- ACTION ITEM
Identify each line below containing the string "computer" and copy it.

- DATA TO PROCESS

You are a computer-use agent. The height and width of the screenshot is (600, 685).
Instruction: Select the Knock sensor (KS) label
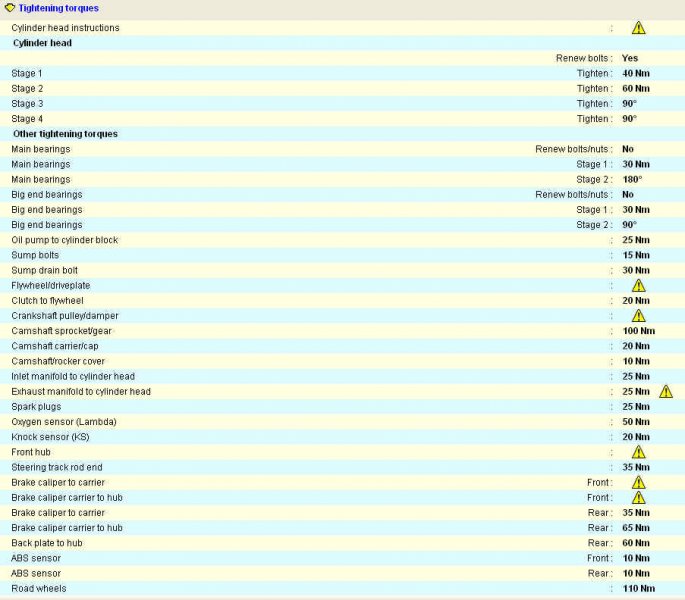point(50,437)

--

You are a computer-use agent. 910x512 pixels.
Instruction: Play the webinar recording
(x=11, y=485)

--

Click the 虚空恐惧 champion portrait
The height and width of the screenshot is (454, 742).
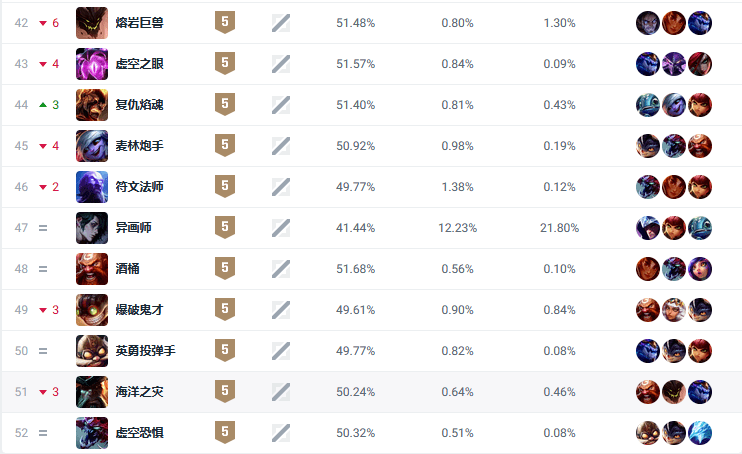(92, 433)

- WRITTEN SOLUTION
You are a computer-use agent. The height and width of the screenshot is (600, 685).
You are a computer-use agent. 910x512 pixels.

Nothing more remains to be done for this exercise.